I'm the reflective type (that's 90% of my blog posts), so here is what the Lord has graciously taught me in year 3 of ministry. Nothing earth-shattering. I'm just a slow-learner.
- Getting in the Word is E V E R Y T H I N G . You'd think I'd know this by now. Until this spring, I struggled to spend extended periods of time just reading Scripture. I struggled to be ok without journaling or listening to worship music. Now, I NEED to read chunks of Scripture. I need the Word more than anything. I relied on devotionals a lot, which in itself is not terrible, but I doubted my ability (or rather the Holy Spirit's ability) to reveal God's Word to me. I figured I wasn't smart enough or patient enough to let Scripture seep into my heart. I was wrong. I'm currently booking through 1 Kings and LOVING it.

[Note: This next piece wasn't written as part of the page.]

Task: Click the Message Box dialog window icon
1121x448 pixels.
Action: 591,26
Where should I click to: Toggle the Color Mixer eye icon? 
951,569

- B O U N D A R I E S . I'm forever learning this, but ministry will teach you in a very real and intense way that if you don't have boundaries, you will suffer. I love personality tests, and according to Myers-Briggs, my ENFJ type has a real problem with not being the savior of the world. I feel the need to resolve every crisis, answer my phone whenever it rings, and basically wear a cape and fly around Columbus fighting bad guys. I continue to learn the hard way that I am not Jesus. He loves people far more than I ever could and because of that, I need to let my phone go to voicemail sometimes so people can dig deeper into their need for Jesus.
- Resolve dat conflict. All day err'day. I've done a lot of confessing this year and a lot of recognizing how deeply tangled my insecurities are. 95% of the time, my insecurities are the reason I have perceived conflict with people, but that doesn't mean I power through and ignore my emotions. I've had to open my mouth and confess that I let me insecurities affect my job. I've been met with a lot of grace, y'all.
I could keep writing, but in an effort to not overwhelm you with my issues, I'll wrap it up here. There is nothing like ministry to refine your character in a very real and tangible way. This school year, I'm v thankful for Global Gallery, my husband, and God's grace.
What'd you guys learn this year? I'd love to hear!